Exercise description> For this exercise, reproduce the entries below exactly, but only from the line containing "How do I perform: Open" through the line containing "Instruction: Click the red X axis gizmo ball", both included.

Data excerpts>
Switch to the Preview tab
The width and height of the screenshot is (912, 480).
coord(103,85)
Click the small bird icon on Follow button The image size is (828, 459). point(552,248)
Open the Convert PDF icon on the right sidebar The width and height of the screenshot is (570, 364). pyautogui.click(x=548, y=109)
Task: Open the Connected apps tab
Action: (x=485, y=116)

---

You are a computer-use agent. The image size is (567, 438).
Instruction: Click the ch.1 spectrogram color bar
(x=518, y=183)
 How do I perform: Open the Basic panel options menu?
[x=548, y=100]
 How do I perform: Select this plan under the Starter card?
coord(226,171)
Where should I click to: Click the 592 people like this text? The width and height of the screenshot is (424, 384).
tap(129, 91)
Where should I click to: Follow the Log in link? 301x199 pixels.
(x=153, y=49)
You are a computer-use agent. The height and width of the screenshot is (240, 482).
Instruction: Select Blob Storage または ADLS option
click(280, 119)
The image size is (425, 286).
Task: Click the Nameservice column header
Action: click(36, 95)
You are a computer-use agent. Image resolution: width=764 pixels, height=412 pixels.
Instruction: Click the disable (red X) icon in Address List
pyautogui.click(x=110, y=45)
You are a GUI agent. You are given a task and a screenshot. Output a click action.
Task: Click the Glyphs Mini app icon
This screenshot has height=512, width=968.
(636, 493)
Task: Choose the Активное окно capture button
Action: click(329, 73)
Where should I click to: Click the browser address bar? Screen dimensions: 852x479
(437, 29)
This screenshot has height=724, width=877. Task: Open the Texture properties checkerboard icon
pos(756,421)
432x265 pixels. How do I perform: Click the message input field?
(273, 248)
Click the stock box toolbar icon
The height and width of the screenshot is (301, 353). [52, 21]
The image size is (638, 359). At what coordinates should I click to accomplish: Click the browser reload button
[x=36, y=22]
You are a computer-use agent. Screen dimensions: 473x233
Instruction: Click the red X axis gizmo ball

Solution to this problem>
 How do I perform: Open the Basic panel options menu?
[x=548, y=100]
 How do I perform: Select this plan under the Starter card?
coord(226,171)
Where should I click to: Click the 592 people like this text? The width and height of the screenshot is (424, 384).
tap(129, 91)
Where should I click to: Follow the Log in link? 301x199 pixels.
(x=153, y=49)
You are a computer-use agent. The height and width of the screenshot is (240, 482).
Instruction: Select Blob Storage または ADLS option
click(280, 119)
The image size is (425, 286).
Task: Click the Nameservice column header
Action: click(36, 95)
You are a computer-use agent. Image resolution: width=764 pixels, height=412 pixels.
Instruction: Click the disable (red X) icon in Address List
pyautogui.click(x=110, y=45)
You are a GUI agent. You are given a task and a screenshot. Output a click action.
Task: Click the Glyphs Mini app icon
This screenshot has height=512, width=968.
(636, 493)
Task: Choose the Активное окно capture button
Action: click(329, 73)
Where should I click to: Click the browser address bar? Screen dimensions: 852x479
(437, 29)
This screenshot has height=724, width=877. Task: Open the Texture properties checkerboard icon
pos(756,421)
432x265 pixels. How do I perform: Click the message input field?
(273, 248)
Click the stock box toolbar icon
The height and width of the screenshot is (301, 353). [52, 21]
The image size is (638, 359). At what coordinates should I click to accomplish: Click the browser reload button
[x=36, y=22]
You are a computer-use agent. Screen dimensions: 473x233
Instruction: Click the red X axis gizmo ball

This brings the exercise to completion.